Carburants verts  : une bombe budgétaire et fiscale à retardement

Impulser, accompagner, simplifier, ce sont les maîtres-mots d'un rapport sénatorial qui appelle la France à avancer vite et fort sur les carburants non-fossiles pour décarboner les transports et affermir sa souveraineté énergétique. Volontariste, le texte laisse aussi voir l'envers du décor : une nébuleuse faite d'investissements lourds et de bouleversements fiscaux... avec des mauvaises surprises à venir pour les consommateurs, voire une bombe à retardement.
Léo Barnier
Dans son rapport sénatorial, Vincent Capo-Canellas appelle la France à avancer vite et fort sur les carburants non-fossiles pour décarboner les transports et affermir sa souveraineté énergétique.
Dans son rapport sénatorial, Vincent Capo-Canellas appelle la France à avancer vite et fort sur les carburants non-fossiles pour décarboner les transports et affermir sa souveraineté énergétique. (Crédits : Reuters)

• Listing de l'exercice:
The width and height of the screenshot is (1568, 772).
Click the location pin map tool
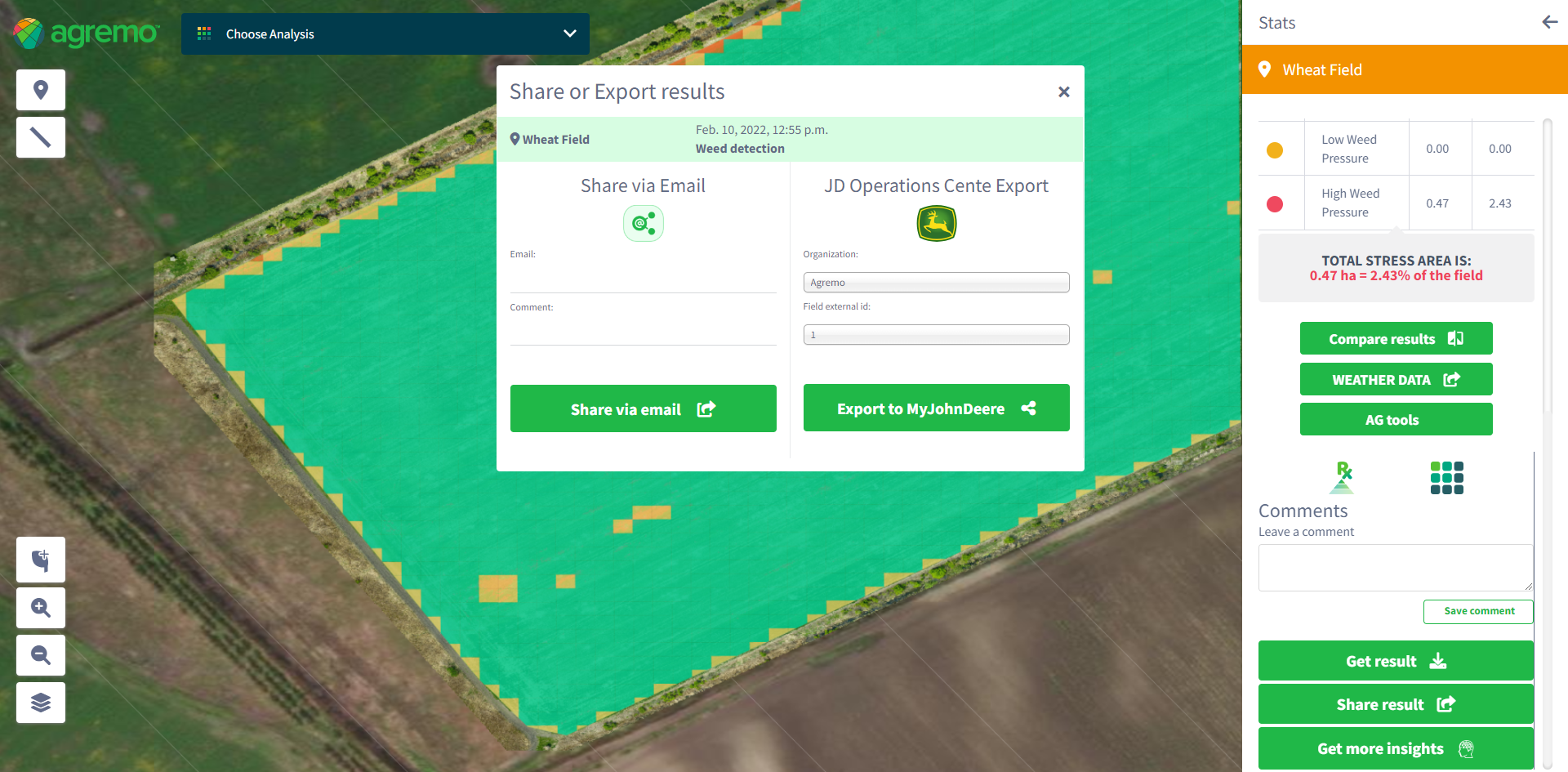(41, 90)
* * *
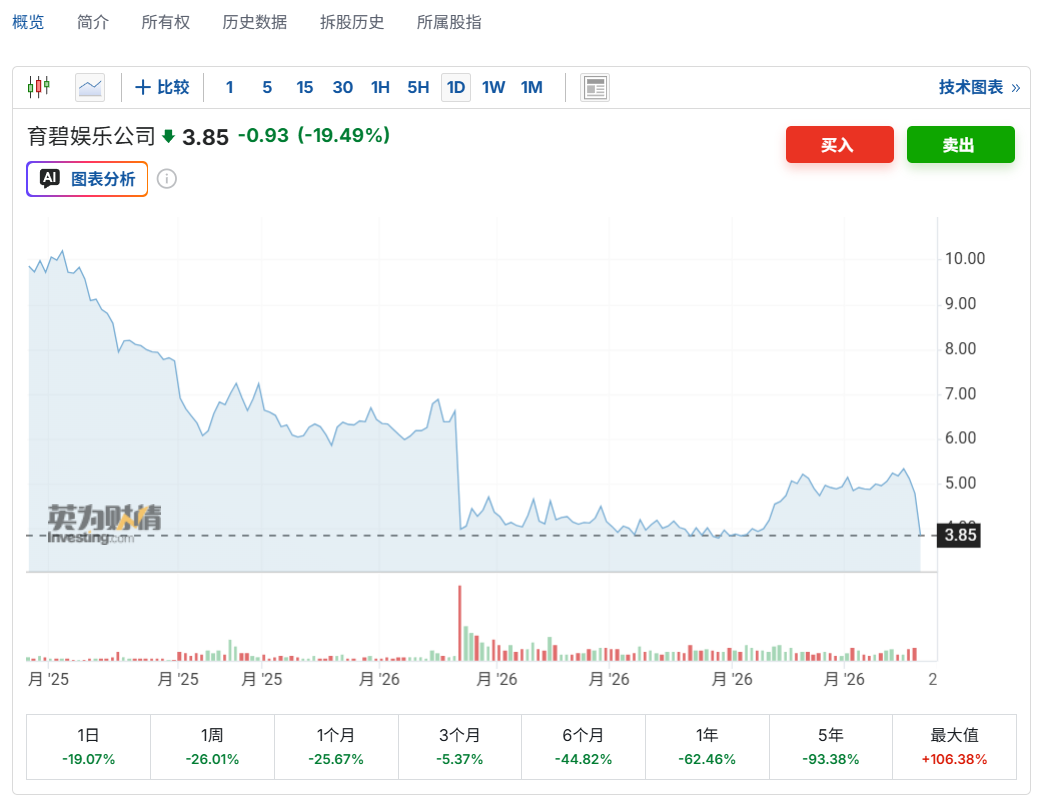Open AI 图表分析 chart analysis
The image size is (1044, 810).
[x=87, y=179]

• Consignes:
1/ Extrayez à l'identique, dans le listing, les lignes allant de celle qui contient « Open AI 图表分析 chart analysis » jusqu'à celle qui contient « [x=87, y=179] », ces deux lignes comprises. Omettez les images dans la réponse.
2/ Prolongez l'article sur les carburants verts à partir de sa dernière phrase.

• Réponses:
1/
Open AI 图表分析 chart analysis
The image size is (1044, 810).
[x=87, y=179]

2/
La solution fait consensus : les carburants verts se sont imposés comme une réponse à la nécessaire transition écologique que, comme tous les secteurs, celui du transport doit effectuer. Et, dans sa mission d'information sur « le développement d'une filière de biocarburants, carburants synthétiques durables et hydrogène vert » pour la décarbonation des transports, le sénateur et questeur Vincent Capo-Canellas (Union centriste) est clair : ces nouvelles énergies « n'apporteront pas à elles seules la totalité de la réponse, mais joueront bien un rôle central ».

Et les 27 propositions de son rapport vont dans le même sens : la France doit faire, sans attendre, des choix stratégiques pour « impulser » la création des filières de carburant vert, « accompagner » le développement de la production et des usages et « simplifier » le cadre réglementaire et fiscal sous peine de voir l'écart se creuser irrémédiablement avec les autres nations. Pourtant, derrière cette volonté forte d'une France à l'offensive et souveraine, une « nébuleuse » apparaît : la question des besoins de financement, décrits comme « massifs », qui s'entrecroisent avec des pertes de recettes et l'émergence de nouveaux coûts.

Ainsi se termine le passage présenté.